What is private mortgage insurance (PMI)?

Summary: PMI protects the lender in the event that you default on your primary mortgage and the home goes into foreclosure.

When you apply for a conventional loan, the lender will typically require a down payment equal to 20% of the home’s purchase price. If a borrower can’t afford that amount, a lender will consider the loan as a riskier investment and require the homebuyer take out private mortgage insurance (PMI) as part of obtaining a mortgage.

How does PMI work?

PMI is usually paid as part of the monthly mortgage payment to the lender. PMI isn’t required for the life of the loan. Instead, it can be dropped once a borrower pays down enough of the mortgage’s principal.
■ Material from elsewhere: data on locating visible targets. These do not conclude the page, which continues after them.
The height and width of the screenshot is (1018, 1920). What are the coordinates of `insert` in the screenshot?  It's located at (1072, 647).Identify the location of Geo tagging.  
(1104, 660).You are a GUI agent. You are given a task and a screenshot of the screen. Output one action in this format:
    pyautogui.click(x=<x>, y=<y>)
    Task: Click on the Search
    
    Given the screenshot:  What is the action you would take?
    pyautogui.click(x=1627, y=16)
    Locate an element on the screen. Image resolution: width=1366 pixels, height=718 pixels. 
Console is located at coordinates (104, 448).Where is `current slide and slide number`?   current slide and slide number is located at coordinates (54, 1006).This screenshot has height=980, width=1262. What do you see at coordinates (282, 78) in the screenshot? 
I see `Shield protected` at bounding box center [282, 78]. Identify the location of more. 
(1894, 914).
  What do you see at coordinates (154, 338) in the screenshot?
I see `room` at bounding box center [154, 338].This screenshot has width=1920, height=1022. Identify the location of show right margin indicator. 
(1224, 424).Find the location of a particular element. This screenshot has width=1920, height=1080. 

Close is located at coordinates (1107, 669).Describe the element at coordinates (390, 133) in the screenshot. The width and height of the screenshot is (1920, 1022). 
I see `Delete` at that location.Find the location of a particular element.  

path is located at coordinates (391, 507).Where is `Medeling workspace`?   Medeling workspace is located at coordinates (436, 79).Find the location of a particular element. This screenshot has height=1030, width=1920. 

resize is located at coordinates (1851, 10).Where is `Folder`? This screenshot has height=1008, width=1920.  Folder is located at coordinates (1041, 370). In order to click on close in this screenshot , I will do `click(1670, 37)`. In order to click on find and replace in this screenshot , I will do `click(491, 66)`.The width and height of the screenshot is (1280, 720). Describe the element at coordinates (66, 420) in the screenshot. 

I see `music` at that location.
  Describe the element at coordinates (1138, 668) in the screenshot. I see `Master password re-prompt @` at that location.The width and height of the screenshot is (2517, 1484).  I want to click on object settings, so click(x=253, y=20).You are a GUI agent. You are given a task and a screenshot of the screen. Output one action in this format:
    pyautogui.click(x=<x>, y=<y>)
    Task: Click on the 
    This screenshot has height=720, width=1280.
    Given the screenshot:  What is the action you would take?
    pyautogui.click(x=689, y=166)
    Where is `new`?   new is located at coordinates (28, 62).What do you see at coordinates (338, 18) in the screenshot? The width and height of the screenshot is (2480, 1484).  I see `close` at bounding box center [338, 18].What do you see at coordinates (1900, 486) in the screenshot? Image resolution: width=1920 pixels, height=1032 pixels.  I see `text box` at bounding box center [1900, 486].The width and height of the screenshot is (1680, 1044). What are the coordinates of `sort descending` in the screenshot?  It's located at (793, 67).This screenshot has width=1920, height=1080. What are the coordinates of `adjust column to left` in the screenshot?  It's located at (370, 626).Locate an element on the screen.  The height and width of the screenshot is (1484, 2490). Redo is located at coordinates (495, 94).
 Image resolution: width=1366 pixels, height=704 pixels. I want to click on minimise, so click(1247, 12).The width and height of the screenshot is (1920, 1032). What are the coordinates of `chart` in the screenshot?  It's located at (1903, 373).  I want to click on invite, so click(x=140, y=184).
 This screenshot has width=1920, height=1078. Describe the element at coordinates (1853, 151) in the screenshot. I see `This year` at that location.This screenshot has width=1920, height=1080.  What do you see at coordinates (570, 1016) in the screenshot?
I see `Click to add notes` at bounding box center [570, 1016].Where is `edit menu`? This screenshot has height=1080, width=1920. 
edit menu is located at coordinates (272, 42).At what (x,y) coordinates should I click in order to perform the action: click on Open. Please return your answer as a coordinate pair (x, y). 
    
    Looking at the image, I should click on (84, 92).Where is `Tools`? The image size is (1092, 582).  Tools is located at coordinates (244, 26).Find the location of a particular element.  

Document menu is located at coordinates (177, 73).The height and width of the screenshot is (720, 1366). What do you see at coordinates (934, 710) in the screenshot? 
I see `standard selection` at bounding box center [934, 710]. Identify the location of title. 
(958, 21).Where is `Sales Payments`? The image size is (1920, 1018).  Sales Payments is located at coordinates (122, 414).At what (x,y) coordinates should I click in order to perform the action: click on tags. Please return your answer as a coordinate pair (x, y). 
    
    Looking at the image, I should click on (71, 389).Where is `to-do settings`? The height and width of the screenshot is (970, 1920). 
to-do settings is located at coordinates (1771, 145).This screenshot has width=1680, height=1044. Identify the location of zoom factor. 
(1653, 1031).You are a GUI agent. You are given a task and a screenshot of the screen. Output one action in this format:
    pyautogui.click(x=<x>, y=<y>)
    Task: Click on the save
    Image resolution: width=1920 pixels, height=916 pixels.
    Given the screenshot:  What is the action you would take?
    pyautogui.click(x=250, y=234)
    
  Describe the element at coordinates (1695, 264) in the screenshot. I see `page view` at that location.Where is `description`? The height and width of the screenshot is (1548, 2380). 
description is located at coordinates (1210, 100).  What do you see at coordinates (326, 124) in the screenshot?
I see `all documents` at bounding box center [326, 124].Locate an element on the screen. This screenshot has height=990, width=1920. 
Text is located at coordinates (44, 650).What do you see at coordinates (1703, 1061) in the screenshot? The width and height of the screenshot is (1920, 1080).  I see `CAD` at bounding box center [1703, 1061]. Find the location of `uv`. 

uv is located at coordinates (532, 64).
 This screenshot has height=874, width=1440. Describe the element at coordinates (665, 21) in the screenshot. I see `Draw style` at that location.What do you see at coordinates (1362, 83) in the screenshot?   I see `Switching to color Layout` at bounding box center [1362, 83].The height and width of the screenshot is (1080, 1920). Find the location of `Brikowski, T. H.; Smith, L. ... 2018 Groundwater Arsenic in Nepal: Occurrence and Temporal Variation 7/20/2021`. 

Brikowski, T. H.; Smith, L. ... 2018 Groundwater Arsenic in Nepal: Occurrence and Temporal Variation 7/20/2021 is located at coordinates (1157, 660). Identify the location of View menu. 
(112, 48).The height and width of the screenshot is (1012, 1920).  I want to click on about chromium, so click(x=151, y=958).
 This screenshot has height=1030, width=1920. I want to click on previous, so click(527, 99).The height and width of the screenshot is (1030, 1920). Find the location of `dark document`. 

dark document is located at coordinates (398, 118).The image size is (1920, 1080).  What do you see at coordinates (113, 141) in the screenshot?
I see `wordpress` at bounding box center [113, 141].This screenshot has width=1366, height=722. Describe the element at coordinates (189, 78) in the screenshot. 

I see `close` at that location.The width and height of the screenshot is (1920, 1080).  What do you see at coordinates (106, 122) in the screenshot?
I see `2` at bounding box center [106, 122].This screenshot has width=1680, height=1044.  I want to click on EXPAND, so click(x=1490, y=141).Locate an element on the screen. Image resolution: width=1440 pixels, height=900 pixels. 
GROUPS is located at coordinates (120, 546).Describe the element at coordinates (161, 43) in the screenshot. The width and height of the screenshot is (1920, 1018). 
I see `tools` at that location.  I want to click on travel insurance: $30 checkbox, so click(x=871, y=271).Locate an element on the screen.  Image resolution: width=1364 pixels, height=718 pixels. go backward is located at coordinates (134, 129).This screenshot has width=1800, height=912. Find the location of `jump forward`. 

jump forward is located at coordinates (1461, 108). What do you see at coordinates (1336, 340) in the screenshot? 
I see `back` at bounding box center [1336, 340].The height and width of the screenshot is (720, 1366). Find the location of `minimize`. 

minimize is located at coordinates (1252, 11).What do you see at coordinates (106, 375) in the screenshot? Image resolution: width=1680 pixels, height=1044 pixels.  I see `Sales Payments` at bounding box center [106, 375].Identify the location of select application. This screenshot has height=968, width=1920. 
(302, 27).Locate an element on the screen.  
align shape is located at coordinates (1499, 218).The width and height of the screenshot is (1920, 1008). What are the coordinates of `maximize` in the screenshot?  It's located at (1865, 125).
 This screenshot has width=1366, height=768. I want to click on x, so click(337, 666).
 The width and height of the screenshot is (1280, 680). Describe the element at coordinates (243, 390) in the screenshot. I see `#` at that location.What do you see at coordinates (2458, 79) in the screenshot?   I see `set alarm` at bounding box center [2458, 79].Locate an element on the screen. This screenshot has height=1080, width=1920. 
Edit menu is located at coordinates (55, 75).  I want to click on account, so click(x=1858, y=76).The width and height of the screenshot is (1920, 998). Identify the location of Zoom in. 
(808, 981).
Provided a borrower is current on their payments, their lender must terminate PMI on the date the loan balance is scheduled to reach 78% of the original value of the home (when the equity reaches 22%). Alternatively, a borrower who has paid the equivalent of that 20% down payment can contact their lender and request that the PMI payment be removed.

It is important to understand that PMI doesn’t protect the borrower from foreclosure if they get behind on payments. It is solely for offsetting the lender’s risk by loaning more than 80% of the original value of the home.

How much does PMI cost?

PMI can cost between 0.5% and 1% of the entire mortgage loan amount annually. This can raise a mortgage payment quite a bit and therefore may have a negative impact on a family’s monthly budget.

For example, for a 1% PMI fee on a $200,000 loan, the fee would add approximately $2,000 a year, or $166 each month, to the cost of your mortgage.

What are alternatives to PMI if you have less than 20% down?

Piggybacking is a term assigned to taking two loans to avoid PMI. The first loan is smaller and covers the 20% down payment, while the second loan is for the mortgage. This smaller loan typically has a higher interest rate and may come with a balloon payment that is due at a specific time after closing.

Otherwise, it may be more prudent to seek out a home with a lower purchase price that enables you to put the required 20% down. Alternatively, waiting until savings are sufficient enough to pay the 20% down payment will help to avoid PMI.